本文抜粋:
* * *

石川県下の高校で最大量であった化学実験廃液を再処理し, 処理料金を節約することを考えて1999年から研究を開始, 2000年には銀廃液から金属銀を回収し硝酸銀を再生することに成功した. この方法を石川県下の化学研究発表会で発表し, 他校における実践を勧誘した. 2002年に金沢二水高校化学部から譲渡された, 主として塩化銀からなる銀固形廃棄物, 約2.6kgを濃アンモニア水に溶解し, 銅片を投入することで金属銀を回収した. 回収銀は, 銀固形廃棄物1.7kgに対して273gであった. この銀をさらに濃硝酸に溶解し, 30gの銀から硝酸銀33gを得て, 再生に要する試薬の価格よりも生成した硝酸銀の価格が上回ることを証明し, 資源回収が経済的に成り立つことを示した.
この硝酸銀を使用して, コロジオン湿版写真法の再現を試みた. 金沢大学名誉教授の板垣英治氏から紹介された「写真鏡図説 (慶応3年, 柳河春三著)」を現代語訳し, コロジオン湿版の作成と現像を行った. 撮影に使用したカメラもこの図説を元にして設計・製作したもので,“世界に一つしかない” カメラとなった. この自作カメラと感材を使用して30回以上試写し, 写真を得ることができた.
この一連の研究により, 写真術のような一見複雑そうなものも, 原理を学び理解すれば, 身近なものを用いて自作できることが体験でき, 研究の成果をしっかりとまとめておけば, 時代を超えて, その研究を蘇らせることができることを学ぶことができた.

* * *

記録一覧:
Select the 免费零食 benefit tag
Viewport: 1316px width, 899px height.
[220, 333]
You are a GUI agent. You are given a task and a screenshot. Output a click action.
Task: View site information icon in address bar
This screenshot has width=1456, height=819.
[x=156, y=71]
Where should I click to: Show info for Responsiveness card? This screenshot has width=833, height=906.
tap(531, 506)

* * *

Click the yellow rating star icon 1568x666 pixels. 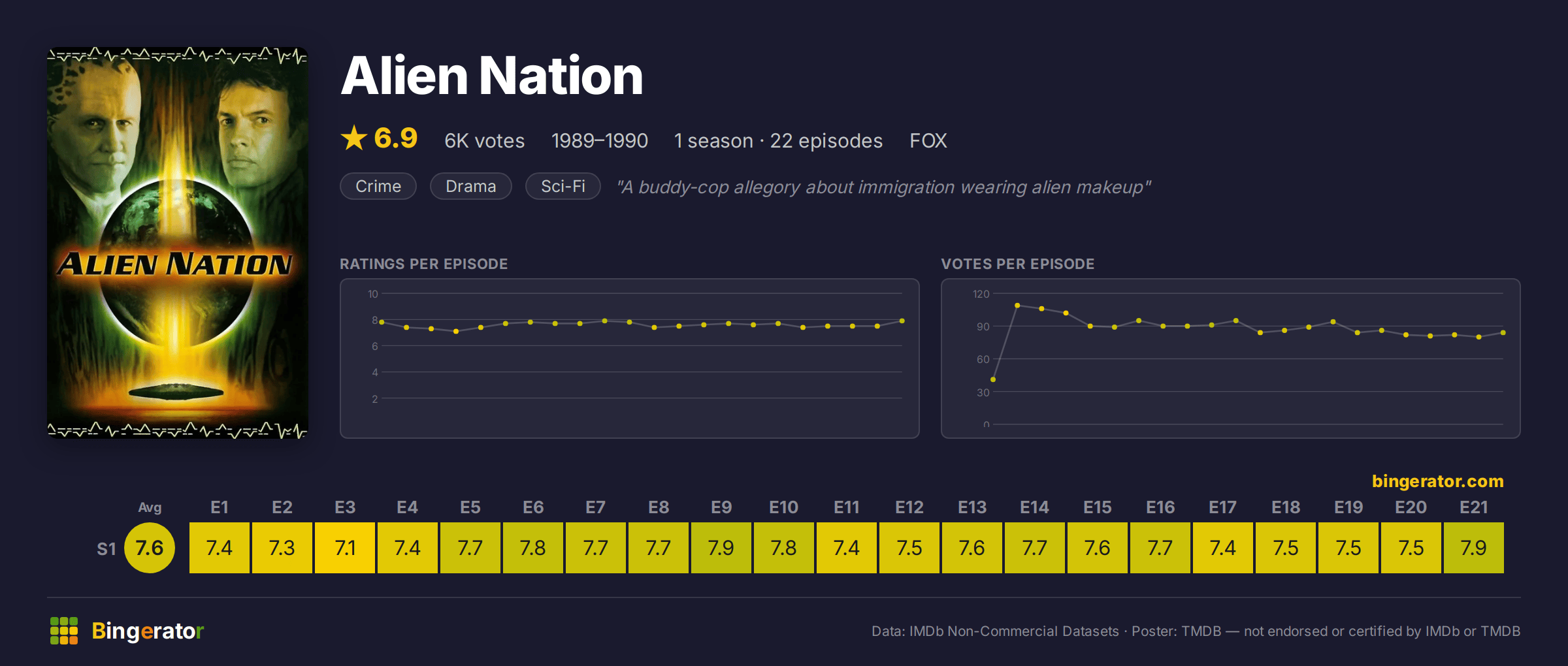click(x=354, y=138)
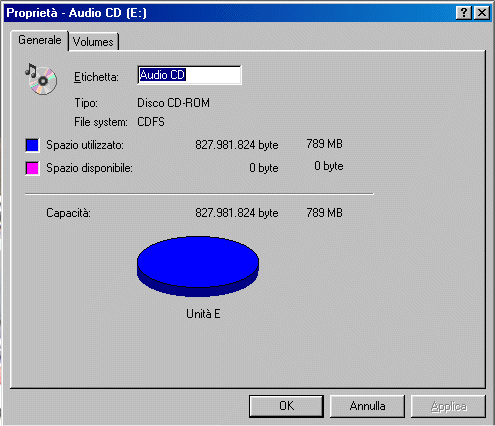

* * *

依頼内容: 化学実験廃液の再生と湿版写真に関する本文から、「この硝酸銀を使用して, コロジオン湿版写真法の再現を試みた. 金沢大学名誉教授の板垣英治氏から紹介された「写真鏡図説」で始まり「カメラとなった. この自作カメラと感材を使用して30回以上試写し, 写真を得ることができた.」まで続く部分を、「自作カメラ」を「手作りカメラ」に差し替えて書き直してください。 本文だけを手がかりにしてください。

回答:
この硝酸銀を使用して, コロジオン湿版写真法の再現を試みた. 金沢大学名誉教授の板垣英治氏から紹介された「写真鏡図説 (慶応3年, 柳河春三著)」を現代語訳し, コロジオン湿版の作成と現像を行った. 撮影に使用したカメラもこの図説を元にして設計・製作したもので,“世界に一つしかない” カメラとなった. この手作りカメラと感材を使用して30回以上試写し, 写真を得ることができた.